Society and Class :-
In this novel we can see the class conflict
between the upper class and lower class and also the marriage are depending on
sake of money. We can see the class difference through the marriage of Edward
and lucy, Willoughby and Elinor, and Edward and Elinor. This all marriages are
depending only on money. Through these marriages we can understands the mind
set of seventeenth century's people. These characters are money minded we can
see through their marriages and society is also But despite these examples,
women of the novel are often at the mercy of the male-dominated society in
which they live. Eliza and her daughter (also named Eliza),
who is abandoned by Willoughby, exemplify this. Without husbands, they
are left in desperate situations. Elinor and Marianne are
constantly confronting the threat of this kind of fate, should they be unable
to find a husband. As Elinor tells Marianne, she should be thankful that her
time with Willoughby did not leave her like Eliza. Only by marrying eligible
men can both sisters get a guarantee of a stable, comfortable life. Austen’s
novel thus presents the dangers and limited possibilities for women in a
rigidly patriarchal society, while also showing how some women in such a
society can still find ways of exercising certain forms of power and influence.
In
this novel we can see the many others difference themes likes classicism and
romanticisms, money and inheritance, expectation and reality, family and
motherhood.
Austen
has represented the society in which she lived. In these novel women characters
are so powerful Austen gives the more importance in comparing to male
characters to female characters. Women characters are not hopeless and helpless
comparing with others novels. "The consummation of a woman's life in
marriage to a commanding man." Jane Austen does not creates a women's
world but she represented the real world.
Austen
is mirroring the basic tension of her times in this work. Reason, the
eighteenth-century symbol of all that is good, and the accompanying moral order
of the times, which is exemplified in the standards of the community at large,
are being challenged by the nineteenth-century romantic strain, where morality
is interpreted by the individual. What was to result is literary history.

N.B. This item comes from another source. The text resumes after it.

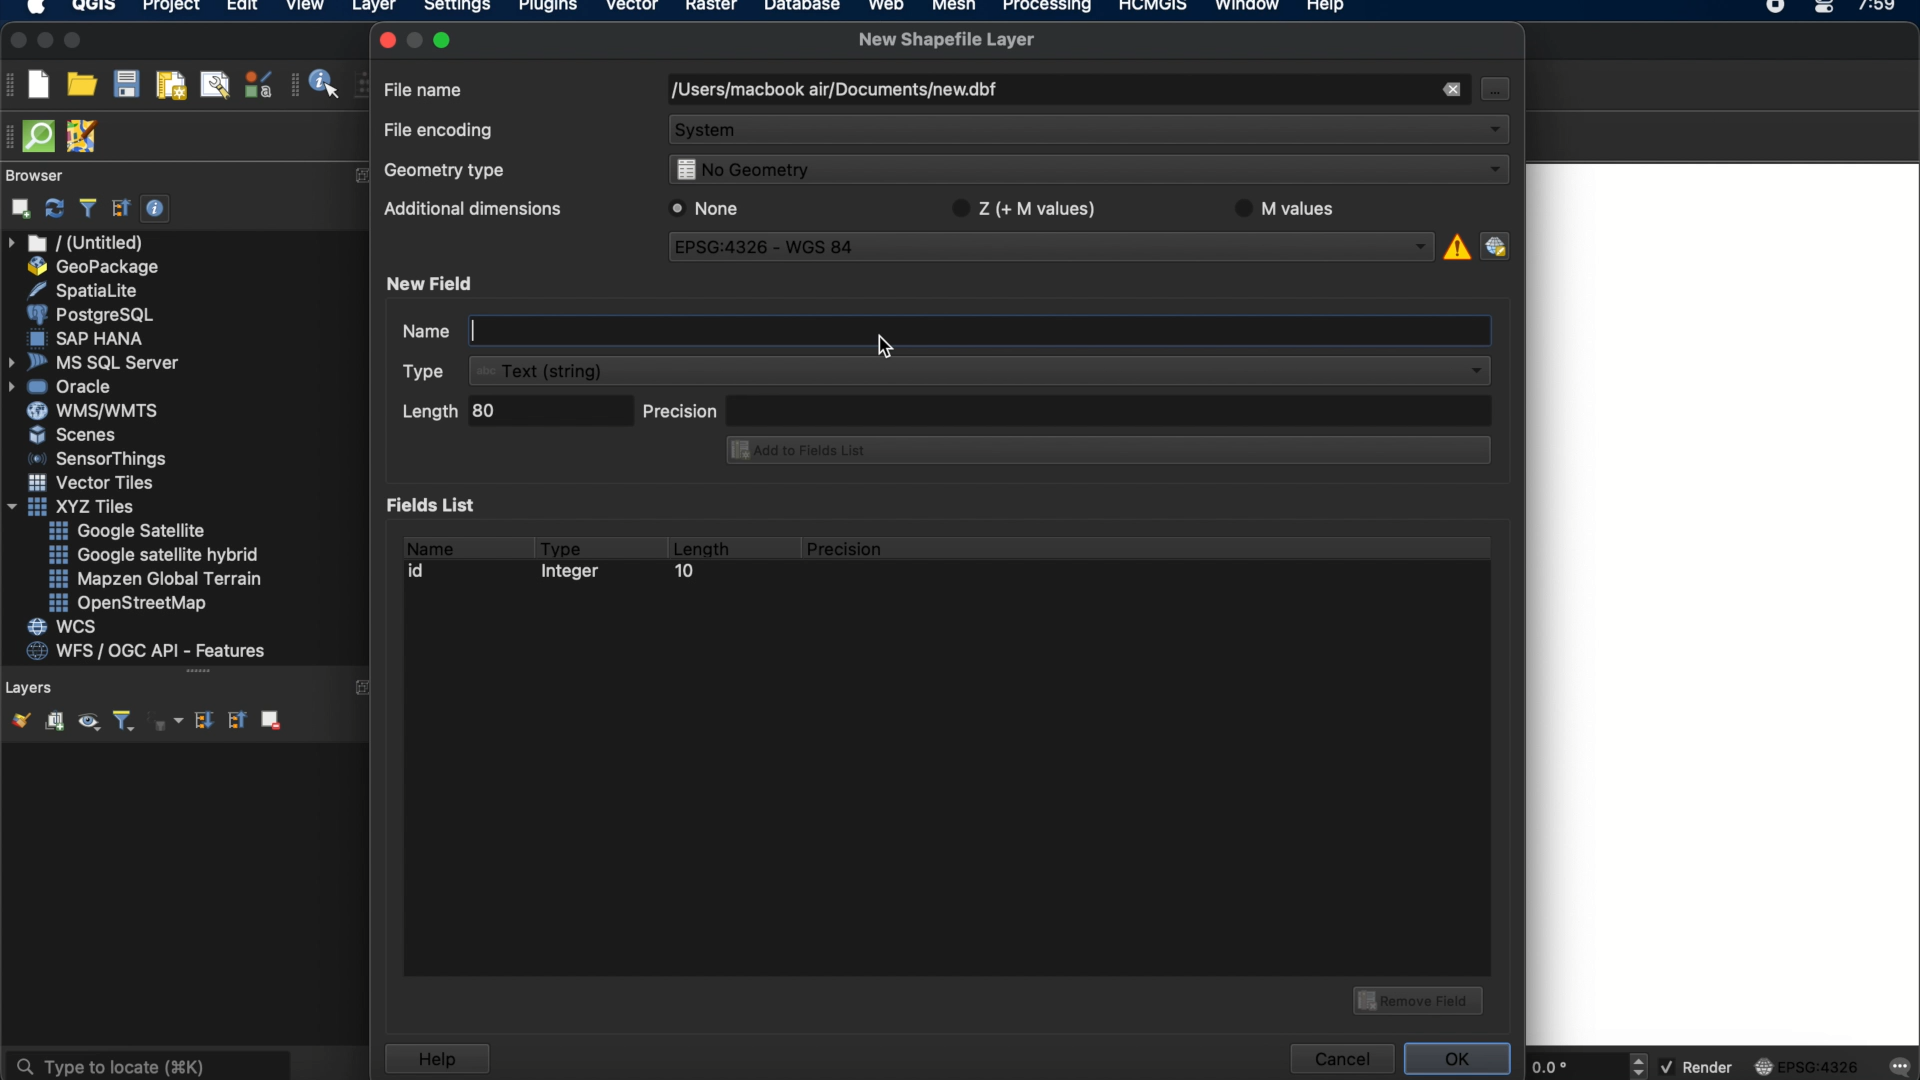  I want to click on save project, so click(125, 85).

At the end of the novel, when Elinor ends up with Edward, the man she
loves, their story is not completely concluded until they secure financial
security through Mrs. Ferrars’ forgiveness of Edward. Even for this couple,
money seems to be in some respects their ultimate, final concern. Perhaps the
only character who really steps outside of the novel’s society of greed
is Colonel Brandon. In the novel’s biggest gesture of generosity,
he gives Edward the property of Delaford to live at. However, even this grand
gesture is an act of generosity directed simply to an already privileged,
wealthy individual. While Austen negatively depicts the extremes of greed that
can be found in upper-class society, her characters never really get outside of
their own limited social class and she does not go so far as to critique the
wealthy society as a whole that almost exclusively populates her novel.
By
the conclusion of the novel everything is solved: Marianne marries Brandon and
with some fancy footwork it seems Ms. Lucy Steele ran off with the other
brother and left Edward to marry Elinor.